Your biggest expense should be for your future self for the first 5 years. The younger you are, the easier and better it is for you to take 50%-60% of your paycheck and put it away. Imagine being 19, 20, or 21 and earning $20,000 and not having to pay a student loan and you are living at home (or with a family member that is paying the rent/mortgage and you happen to live there with them). So what is an alternative choice you can make? What about putting 50% of that away and not paying a dime in Federal Income tax! Crazy?, not at all!
If you have a 401k available to you through your employer, you could put $5,500 into a traditional IRA, and $4,500 in the 401k, and may even get a match on some of the 401k contributions. Since the standard deduction and personal exemption total $10,000 in 2013 according to the IRS 1040EZ, the $10,000 you put away into a deductible IRA and deductible 401k comes down to a taxable income of $0! After that, you will be in the 10% tax bracket for Federal purposes. So, if you’re making $30,000, you’d only have to have paid $1,058 for the entire year … with one caveat that I wrote about here.
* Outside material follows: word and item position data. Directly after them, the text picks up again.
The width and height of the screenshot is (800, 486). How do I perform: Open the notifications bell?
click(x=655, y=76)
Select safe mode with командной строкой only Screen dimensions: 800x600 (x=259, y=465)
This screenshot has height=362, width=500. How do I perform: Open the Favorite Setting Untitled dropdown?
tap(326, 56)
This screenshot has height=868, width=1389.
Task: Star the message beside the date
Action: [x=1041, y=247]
Will you still have to pay Social Security Tax – yes, Medicare Tax – yes, State Income Tax – yes (maybe), Unemployment tax – yes. So that means that the $20,000 that you earned is taxable as far as those particular taxes are concerned, and that would amount to: SS ($1,240), Medicare ($290). So your total Federal taxes paid on an income of $20,000 would be $1,530 or 7.65%.
I didn’t used to think of my future self as an expense, but I most certainly do now, and you should consider YOU as your biggest expense. As a matter of fact, I save off the emails that I receive for various other bills paid, and simply added a folder named “FutureUs” as a sub-folder to the “Bills” folder. This helps further to solidify it in my mind that I am absolutely doing what I can to pay myself first and the other bills after that.